Wednesday, November 23, 2011


From Will Mancini. some brief but important evaluation questions:

5 Indicators that Your Church’s Average Age Might Have Increased Without You Realizing

#1  The senior pastor has been there for over 10 years and is still preaching over 90% of the time. (No team presence)

#2  You could not tell the difference between the worship (music, praise, liturgy) last Sunday and a video of worship 5 years ago.

#3  There are no leaders under age 40 among the top twelve leaders.

#4  There is no one under age 40 participating in the worship planning, programming or leadership.

#5  A majority of the top leaders still laugh about the fact they don’t do social media.

Wednesday, November 16, 2011


Mark Batterson has an excellent article that speaks to a principle we are using in our Bridgebuilder Seminars.  I'd be interested in your feedback. - Steve

The cross must be raised again at the center of the marketplace as well as on the steeple of the church. I am claiming that Jesus was not crucified in a cathedral between two candles, but on a cross between two thieves; on the town garbage heap, at a crossroads so cosmopolitan they had to write His title in Hebrew, Latin, and Greek. At the kind of place where cynics talk smut, and thieves curse, and soldiers gamble, because that is where He died and that is what he died about and that is where churchmen ought to be and what churchmen should be about.

- George McLeod
A few years ago I had a Starbucks moment. I was studying for a sermon at a Starbucks on Capitol Hill, and I usually tune out the mood music, but one line of lyrics slipped through my reticular activating system. I’d never heard the song before and I didn’t know who the artist was. And maybe I just had too much caffeine in my system, but the juxtaposition of words struck me:

There’s a church on the periphery, Lady of our Epiphany.

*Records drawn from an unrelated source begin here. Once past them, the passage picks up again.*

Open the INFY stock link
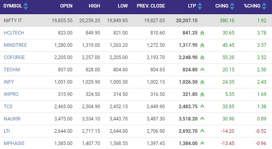 coord(9,82)
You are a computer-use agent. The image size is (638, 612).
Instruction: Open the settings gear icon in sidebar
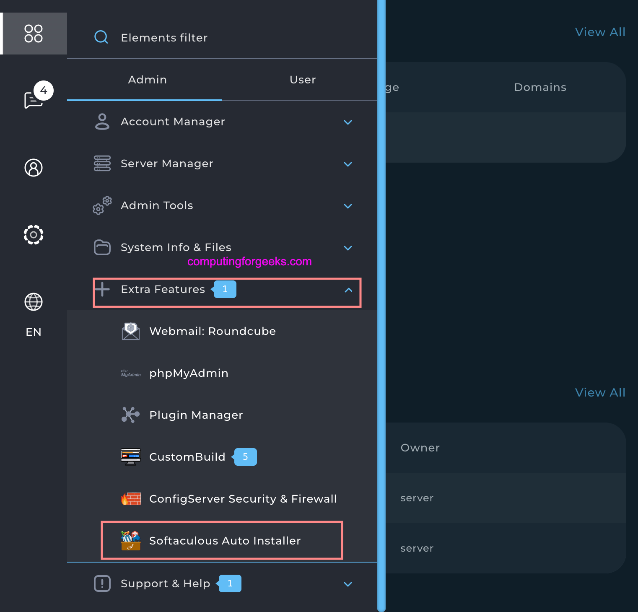[34, 235]
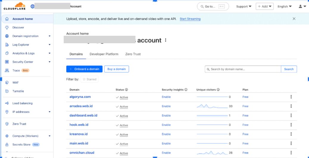Click info icon next to Status header

point(127,90)
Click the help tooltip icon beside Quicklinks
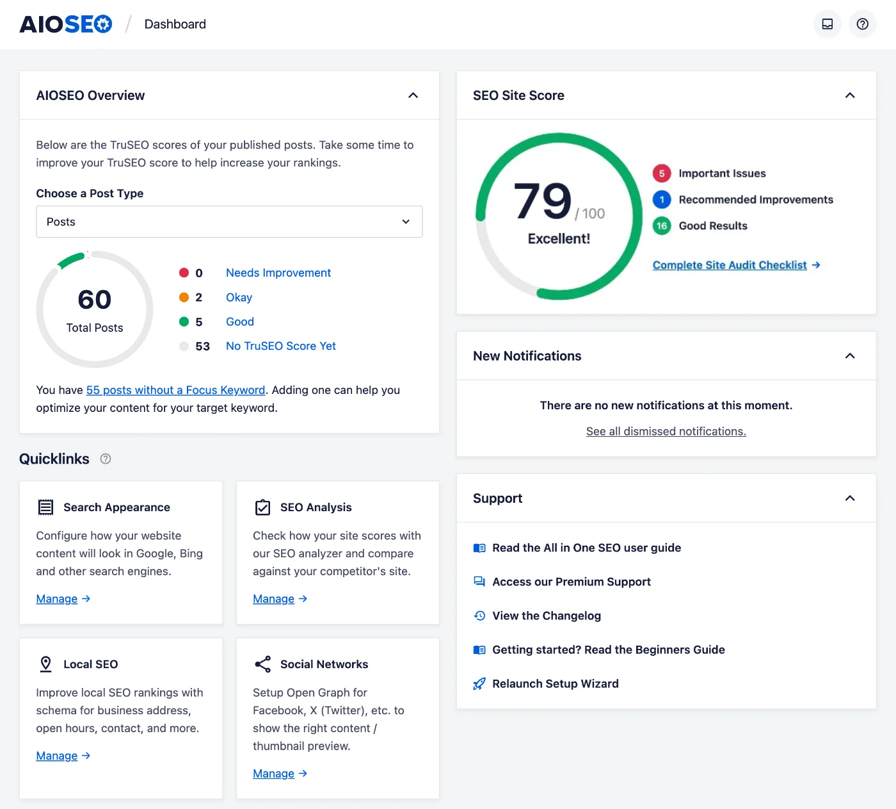The image size is (896, 809). (105, 459)
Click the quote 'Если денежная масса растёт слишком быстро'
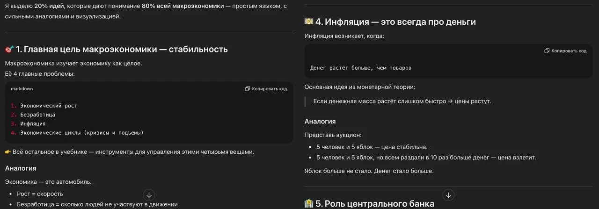Viewport: 599px width, 209px height. 402,101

And I had a thought as I sipped my vanilla latte: as long as the church stays on the periphery, our culture will never experience an epiphany.

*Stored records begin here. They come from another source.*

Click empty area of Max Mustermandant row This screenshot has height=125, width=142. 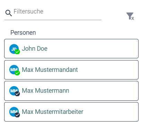tap(107, 70)
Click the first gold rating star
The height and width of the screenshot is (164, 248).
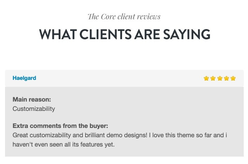(x=206, y=78)
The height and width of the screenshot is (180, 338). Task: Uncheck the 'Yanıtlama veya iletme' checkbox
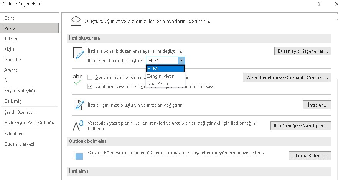(x=90, y=87)
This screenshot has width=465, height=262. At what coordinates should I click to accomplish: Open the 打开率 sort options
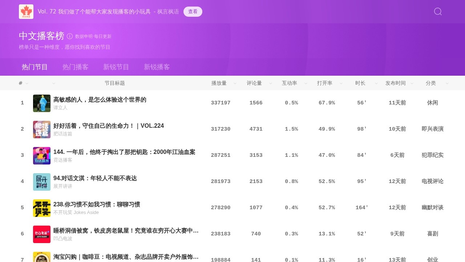point(341,83)
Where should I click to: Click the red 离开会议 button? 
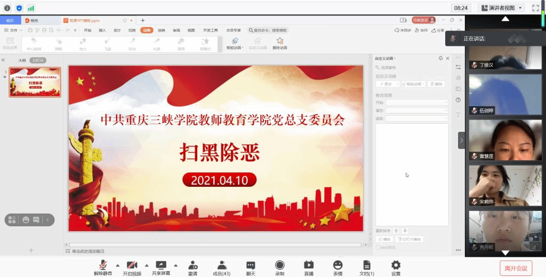point(516,268)
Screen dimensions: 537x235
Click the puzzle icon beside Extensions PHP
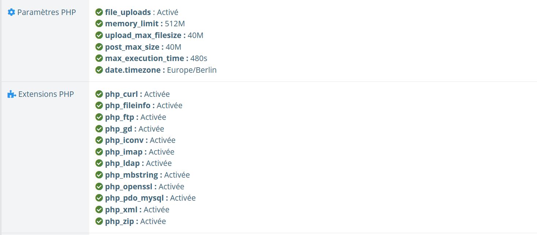[x=12, y=94]
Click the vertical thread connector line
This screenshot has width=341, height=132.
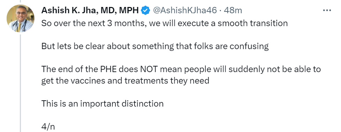pos(21,83)
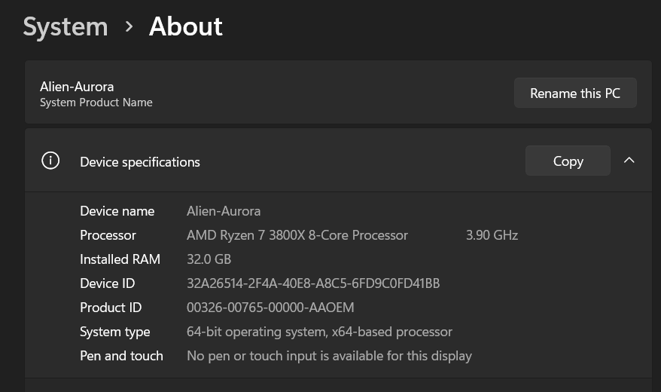Go back to System in breadcrumb
The image size is (661, 392).
pyautogui.click(x=65, y=27)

Over the last few decades, the church has been pushed further and further onto the periphery of culture. Or in many instances, the church has retreated to the comfortable confines of its Christian subculture. So we are inside our churches looking out, but we really find ourselves on the outside looking in. God is calling the church out of the church and back into the middle of the marketplace.

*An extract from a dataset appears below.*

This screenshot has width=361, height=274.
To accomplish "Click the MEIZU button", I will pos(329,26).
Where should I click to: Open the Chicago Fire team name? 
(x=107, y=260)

I realize that I pastor one church in one small corner of the kingdom. And I don’t want to project my passions onto others. But if we are going to influence the spiritual tide in America, the church needs to stop retreating and start redeeming. The church needs to stop criticizing and start creating. The church needs to stop seeking shelter and start competing for the truth.

Paul didn’t boycott the Aeropagus.1 He didn’t stand outside in a picket line arguing against idolatry. Paul marched into the marketplace of ideas and went toe-to-toe with the most brilliant minds in ancient Athens competing for the truth. Staying on the periphery is one thing the Apostle Paul could never be accused of.


There was a time, just a few centuries ago, when nautical maps of Europe had legends that included the location of churches on land. Church steeples doubled as navigational tools for ship captains. Churches were typically built on choice real estate in the center of town or atop the highest hill. And in some places, there were ordinances against building anything taller than the church steeple so it would occupy the place closest to heaven.2 Nothing was more visible on the pre-modern skyline than church steeples. And in a sense, church steeples symbolized the place of the church in culture. There was a day, in the not too distant past, when church was the center of culture. Church was the place to go. Church was the thing to do. Nothing was more visible than the church steeple. Nothing was more audible than the church bells. And it might be a slight exaggeration, but all the pre-modern church had to do was raise a steeple and ring a bell.

Is it safe to say that things have changed?

The church no longer enjoys a cultural monopoly! We are the minority in post-Christian America. And the significance of that is this: we can’t afford to do church the way it’s always been done. Our incarnational tactics must change.

Don’t get me wrong: the message is sacred. But methods are not. And the moment we anoint our methods as sacred, we stop creating the future and start repeating the past. We stop doing ministry out of imagination and start doing ministry out of memory. And if we think that raising the steeple or ringing the bells will get the job done; the church in America will end up right where the Israelites found themselves in Judges 2:10:
After that generation died, another generation grew up who did not acknowledge the Lord or remember the mighty things he had done for Israel.
According to George Barna, 61% of twenty-somethings who grew up going to church stop going to church at some point during their twenties. They become dechurched. They still feel connected to God in some form or fashion, but there is a disconnect with organized religion and the institutional church. And for one reason or another, they are checking out of the church at an alarming rate.

I love the church. I believe in the church. And I’ve poured ten years of blood, sweat, and tears into the church I have the privilege of pastoring — National Community Church in Washington, DC. But the church needs to change! And change always starts with some honest self-reflection.

Some people hear statistics like the one just cited — 61% of twentysomethings that grew up in church leave the church — and they wonder what’s wrong with this generation. I think that’s the wrong reaction. I can’t help but wonder what’s wrong with the church.

In the words of Pogo: we have seen the enemy and he is us.